See #4 for what I think is the most likely - this was just the order that I thought of them.

1.) No opportunity. As soon as he reached the house, the Dursleys started to make a big fuss over Dudley, not giving him an opportunity.

"DIDDY! Diddy, what's the matter with you? Vernon? VERNON!"
Harry's uncle...
...In all the kerfuffle, nobody seemed to have noticed Harry...
-The Order of the Pheonix, Chapter Two - A Peck of Owls

2.) No inclination. Everyone was yelling at him, and Dudley had just blamed him for what happened. Why should he help him?

Harry's foot was on the bottommost stair wen Dudley found his voice.
"Him."...
..."BOY! COME HERE!"
-The Order of the Pheonix, Chapter Two - A Peck of Owls

Add to this that Harry has suffered 14 years of abuse at Dudley's hands. This would probably create some negative feelings.

3.) No proof. How do we know that Muggle chocolate would even help? See this question, which makes a good case that it wouldn't help.

Dementors are of the magical world; it would seem that to counter their effects would require some kind of magic (whether that's the regular chocolate, a magical ingredient, or both).
-@Slytherincess's answer

3.5.) No proof (#2). How do we know that chocolate even works on Muggles to help with Dementor attacks? Perhaps it's effective only on wizards.

4.) He simply didn't think of it. Harry's just had some major shocks. Dementors showed up almost on his doorstep, his neighbor turns out to be a Squib, he found out that the Order has been watching him... He can be excused for not thinking of it.

It was impossible... They couldn't be here... Not in Little Whinging...
-The Order of the Pheonix, Chapter One - Dudley Demented

...

He could not believe what had just happened. Dementors here, in Little WHinging...
-The Order of the Pheonix, Chapter One - Dudley Demented

...

The revelation that his batty cat-obsessed neighbor knew what dementors were was almost as big a shock as meeting two of them down the alley.
-The Order of the Pheonix, Chapter Two - A Peck of Owls


Not so serious answers below.

5.) No need. Dudley is probably going to end up eating chocolate anyway soon, because that's what he does :-)

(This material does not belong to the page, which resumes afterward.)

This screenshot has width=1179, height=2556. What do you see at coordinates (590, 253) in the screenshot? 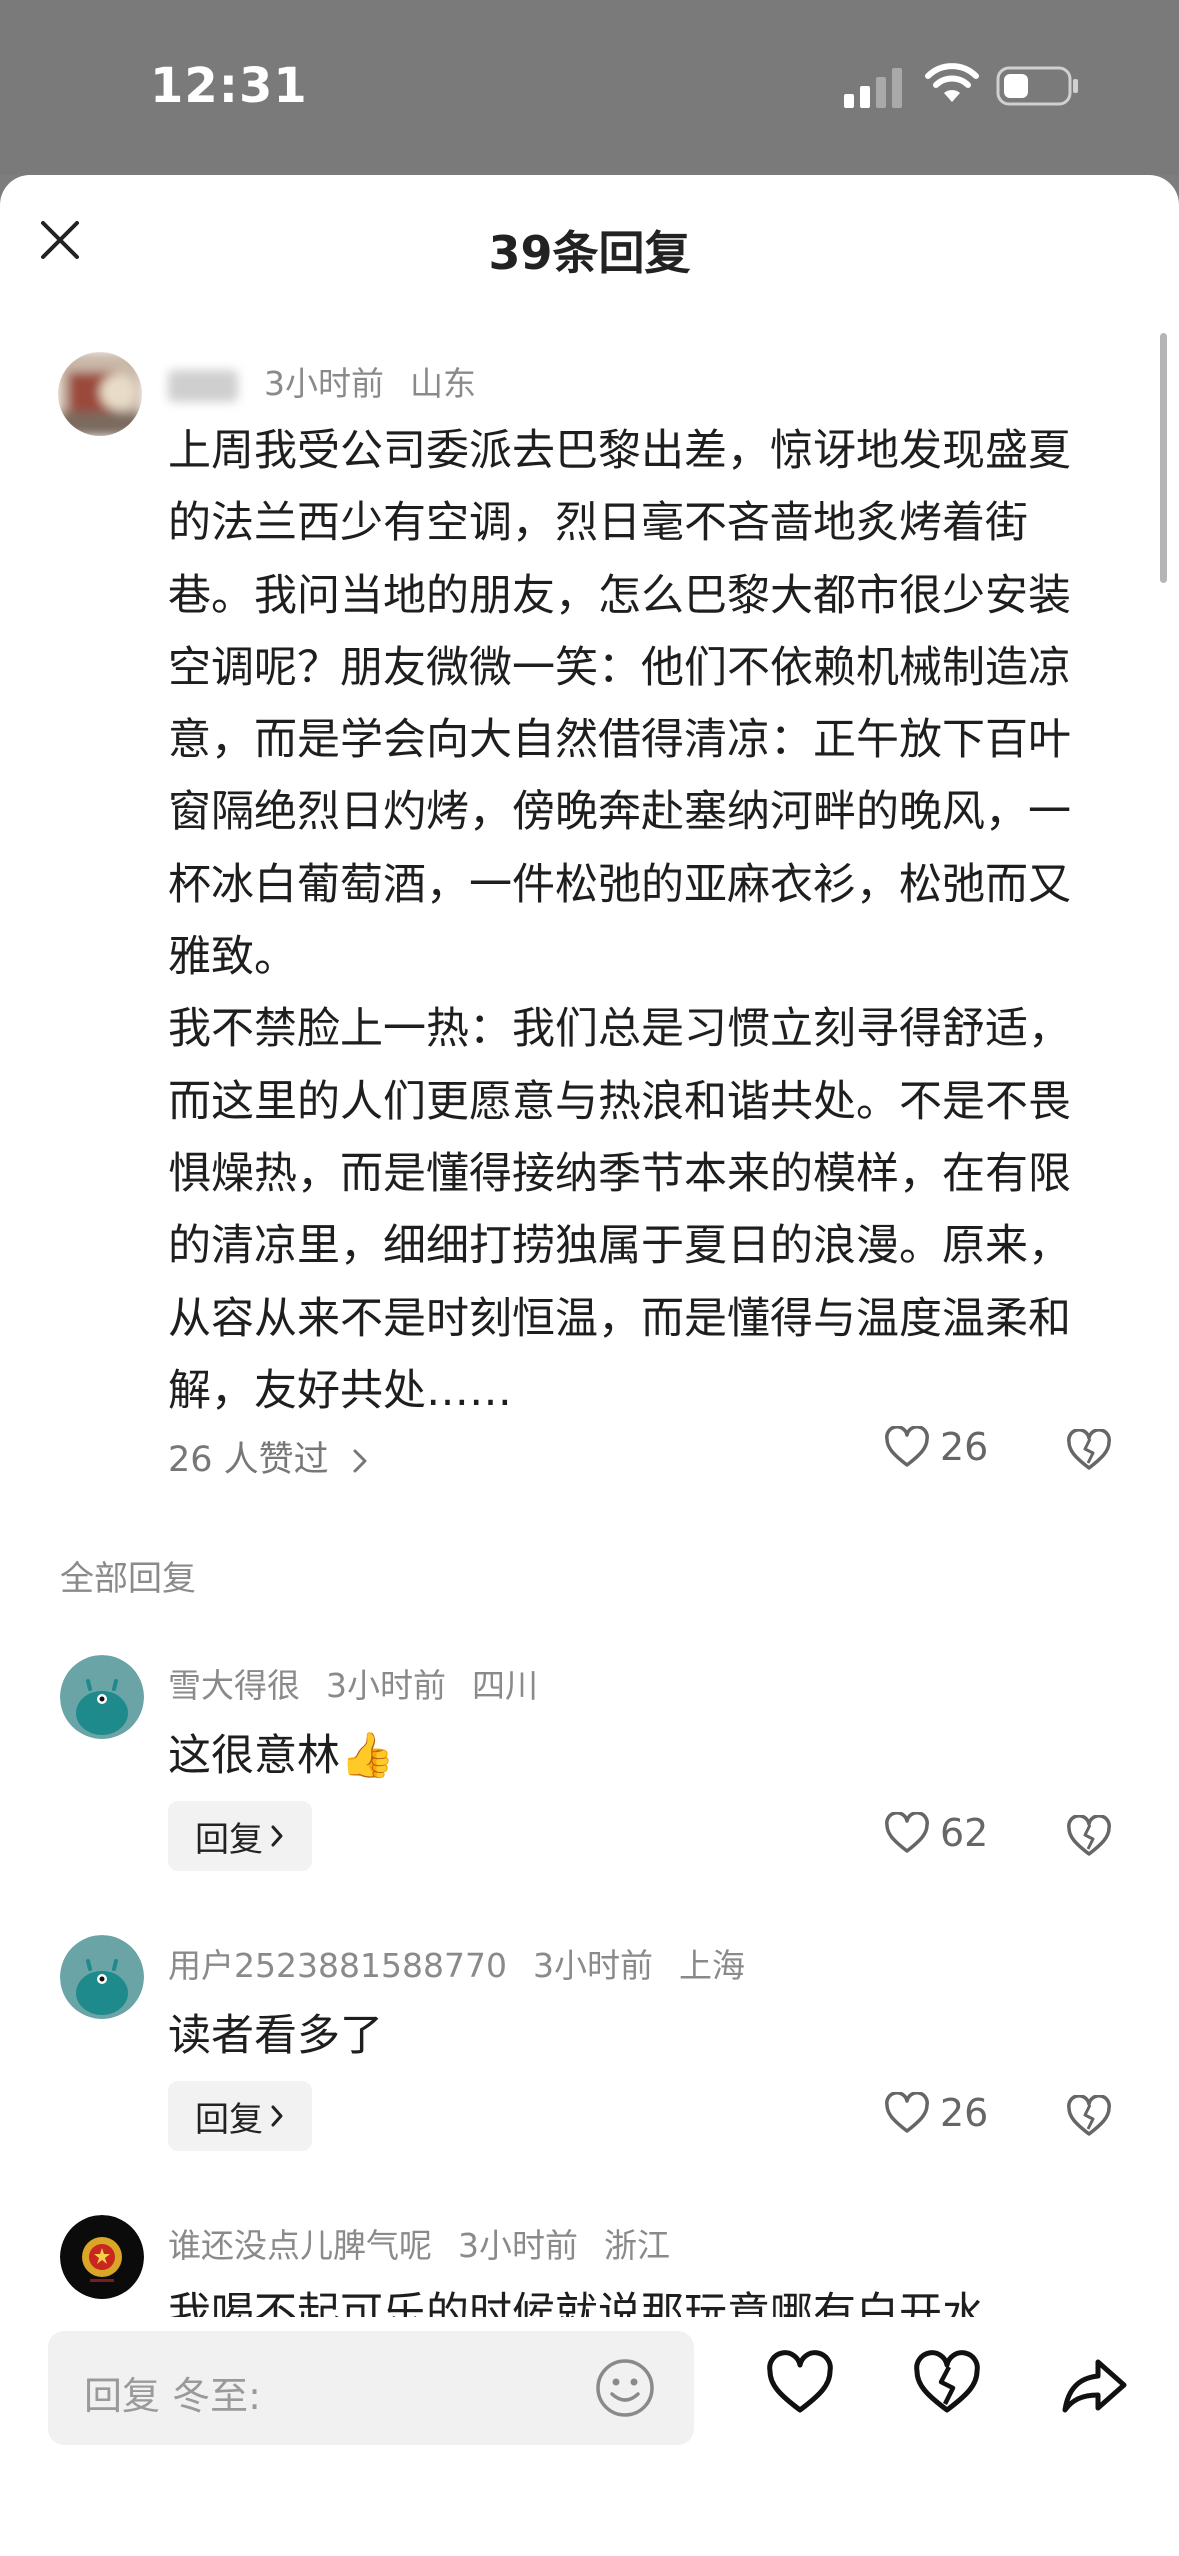
I see `sheet-title: 39条回复` at bounding box center [590, 253].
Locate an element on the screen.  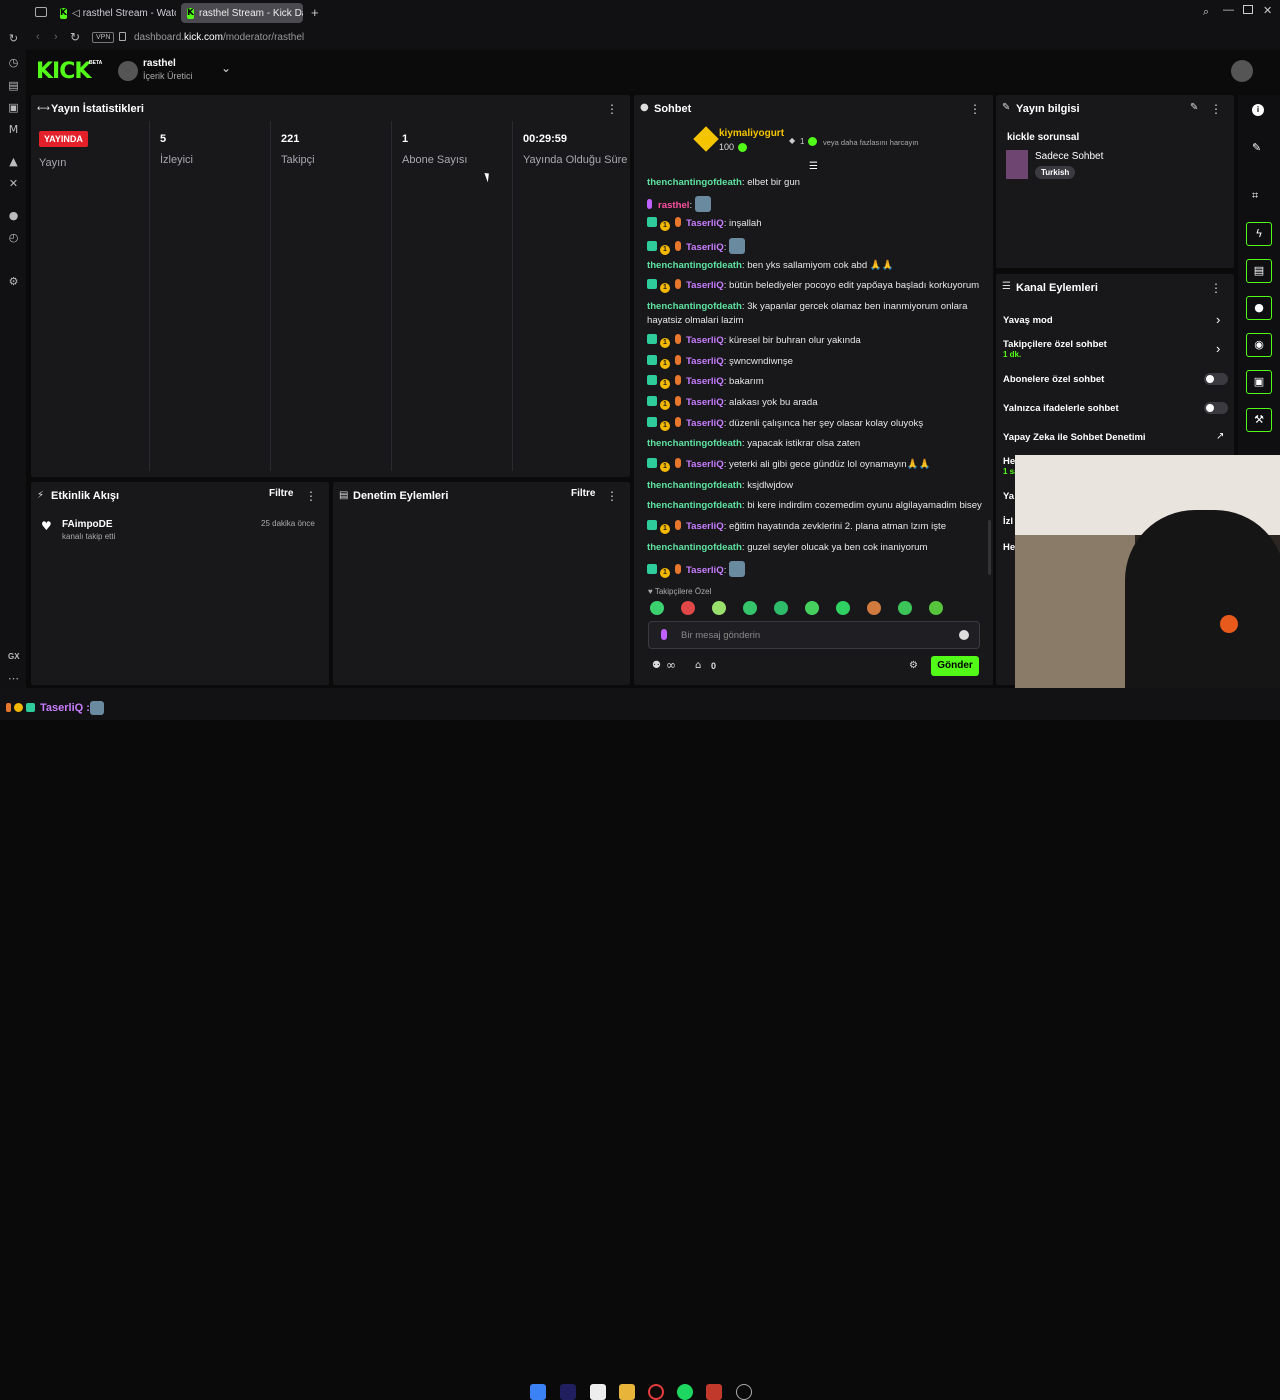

6.) Dudley is fat enough, he doesn't need more chocolate :-P

The school nurse had seen what Aunt Petunia's eyes - so sharp when it came to spotting fingerprints on her gleaming walls, and in observing the comings and goings of the neighbors - simply refused to see: that far from needing extra nourishment, Dudley had reached roughly the size and weight of a young killer whale.
-The Goblet of Fire, Chapter Three - The Invitation

1
  • Regarding point 6 - Perhaps all those Mars bars that were sacrificed for Dudley gave him a layer of chocolate-protection in his veins? But instead of a cool scar, he just got fat?
    – Longshanks
    Jan 2 '17 at 19:19
5

Initially, Harry clearly believes the Dursley's won't listen to him about what happens, and is trying to avoid getting into trouble:

"'What have you done to my son?' [Uncle Vernon] said in a menacing growl. 'Nothing,' said Harry, knowing perfectly well that Uncle Vernon wouldn’t believe him. " (Harry Potter and the Order of the Phoenix p 26)

Then the letter announcing the ministry's intention to destroy his wand arrives, and Harry doesn't seem to have time to properly deal with Dudley.

Still not the kindest treatment of his cousin, but a little more understandable given how chaotic everything is in the aftermath of the attack.